Last month, China published a detailed new policy paper on Latin America and the Caribbean in which it set out a new approach to its relations with the Americas.
The document, which has real breadth and ambition, potentially offers, perhaps for the first time, an agenda around which the region can develop a practical bilateral dialogue with Beijing that can take relations far beyond where they presently are.
Although a minor aspect of its whole, the paper is particularly interesting on tourism, focussing on its significance in ways that few other nations do.
It makes clear that ‘China will encourage tourism authorities and enterprises on both sides to introduce tourism resources and products to each other and expand tourism cooperation’. It goes on to say that China will explore and increase its role in developing ‘policies to promote twoway tourism, and support the negotiation for more direct flights between aviation authorities of the two sides.’ It also says that China intends to work with consumer protection departments in the region and Latin America to give priority ‘to the protection of consumer rights for international travellers.’
What this appears to do is open a door for governments, tourist boards, the Caribbean Tourism Organisation (CTO) and the Caribbean Hotels and Tourism Association (CHTA), to pursue with the Chinese how practically they might support the gradual development of a Chinese visitor market.
In recent years, almost every Caribbean tourist board has considered how best to obtain a share of what the Inter-American Development Bank (IDB) says involves around 117m outbound tourists spending about US$498 billion overseas; numbers they forecast to double by 2020. However, their progress has been limited and possibly even illusory.
While some destinations have claimed year on year growth in Chinese arrivals, it is far from clear that these numbers really represent tourists, as the figures appear to include the statistically significant number of Chinese people coming to the region in relation to many public and private projects the country now has underway.

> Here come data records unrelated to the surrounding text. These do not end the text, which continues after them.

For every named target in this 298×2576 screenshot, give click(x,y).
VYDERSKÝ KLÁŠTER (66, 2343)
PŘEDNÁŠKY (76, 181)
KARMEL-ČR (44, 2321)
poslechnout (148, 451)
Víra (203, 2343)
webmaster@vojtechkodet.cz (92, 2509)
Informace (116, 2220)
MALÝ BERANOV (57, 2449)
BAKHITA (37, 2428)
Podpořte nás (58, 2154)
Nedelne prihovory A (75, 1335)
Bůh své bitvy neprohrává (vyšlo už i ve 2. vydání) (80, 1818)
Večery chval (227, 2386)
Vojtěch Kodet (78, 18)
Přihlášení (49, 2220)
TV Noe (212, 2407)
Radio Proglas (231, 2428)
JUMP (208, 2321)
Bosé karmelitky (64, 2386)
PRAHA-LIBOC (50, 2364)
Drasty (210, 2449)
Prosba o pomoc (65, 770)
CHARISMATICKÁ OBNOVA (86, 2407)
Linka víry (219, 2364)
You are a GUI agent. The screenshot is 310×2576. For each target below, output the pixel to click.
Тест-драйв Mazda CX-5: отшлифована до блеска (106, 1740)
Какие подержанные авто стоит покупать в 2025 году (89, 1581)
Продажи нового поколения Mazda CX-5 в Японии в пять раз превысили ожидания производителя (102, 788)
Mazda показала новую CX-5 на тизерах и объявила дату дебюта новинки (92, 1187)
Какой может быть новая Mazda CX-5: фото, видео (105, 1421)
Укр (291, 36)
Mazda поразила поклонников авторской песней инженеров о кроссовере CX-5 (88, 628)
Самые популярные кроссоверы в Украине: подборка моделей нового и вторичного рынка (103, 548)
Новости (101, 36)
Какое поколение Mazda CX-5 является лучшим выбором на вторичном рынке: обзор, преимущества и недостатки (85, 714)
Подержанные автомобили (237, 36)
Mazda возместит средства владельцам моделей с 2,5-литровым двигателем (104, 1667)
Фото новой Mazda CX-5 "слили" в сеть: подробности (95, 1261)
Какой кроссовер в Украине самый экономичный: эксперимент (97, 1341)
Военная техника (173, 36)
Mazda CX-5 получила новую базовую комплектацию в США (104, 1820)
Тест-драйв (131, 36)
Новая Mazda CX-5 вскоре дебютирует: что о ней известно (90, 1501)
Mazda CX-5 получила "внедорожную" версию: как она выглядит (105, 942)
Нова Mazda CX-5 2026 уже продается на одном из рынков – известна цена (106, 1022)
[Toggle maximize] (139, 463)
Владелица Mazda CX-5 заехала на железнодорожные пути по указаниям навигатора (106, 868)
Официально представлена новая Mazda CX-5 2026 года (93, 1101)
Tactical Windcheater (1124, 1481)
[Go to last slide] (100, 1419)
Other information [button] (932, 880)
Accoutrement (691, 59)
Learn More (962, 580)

At present the biggest problem is airlift. There is not enough demand to fill direct regular flights to the region, so anyone visiting the region from China or coming to join a cruise ship has first to fly to the nearest point. This means Houston or New York, and then travelling on, or alternatively using Air China’s same-plane service from Beijing via Montreal to Havana. In each case the overall flying time is at best around 20 hours.
This means that the only practical solution at present, when it comes to encouraging stay over Chinese visitors to go anywhere other than Havana, is to develop, as Jamaica is now doing, multidestination vacations for those who may already have decided to travel to Cuba.
As this column has observed before, a more promising medium-term option, when it comes to numbers, may be the opportunity to work towards encouraging Chinese arrivals by cruise ship.
China has been gradually developing a cruise industry in the Pacific and plans to build its own cruise ships, offering perhaps the longer-term possibility for home-porting Chinese vessels for Chinese visitors out of Cuba or Jamaica. Although embryonic, Chinese cruising potentially offers a practical way to bring Chinese visitors to the region in large numbers, perhaps initially out of Miami on existing services into the region.
This could help circumvent challenges that the IDB identified as needing to be addressed in its recent report ‘Chinese Rise in the Caribbean – What Does It Mean for Caribbean Stakeholders’. For the Caribbean to capture more of the Chinese market, the bank said significant changes in approach are required, including a streamlined or visa exemption procedure; more five-star hotel properties; better security; Chinese cuisine; language skills; sensitivity to different cultural norms; and quality shopping.
China’s new policy paper speaks to a sector in which the Caribbean has genuine advantage. It suggests that individual countries and representative regional tourism bodies should make an early start in exploring the Chinese Government’s new thinking.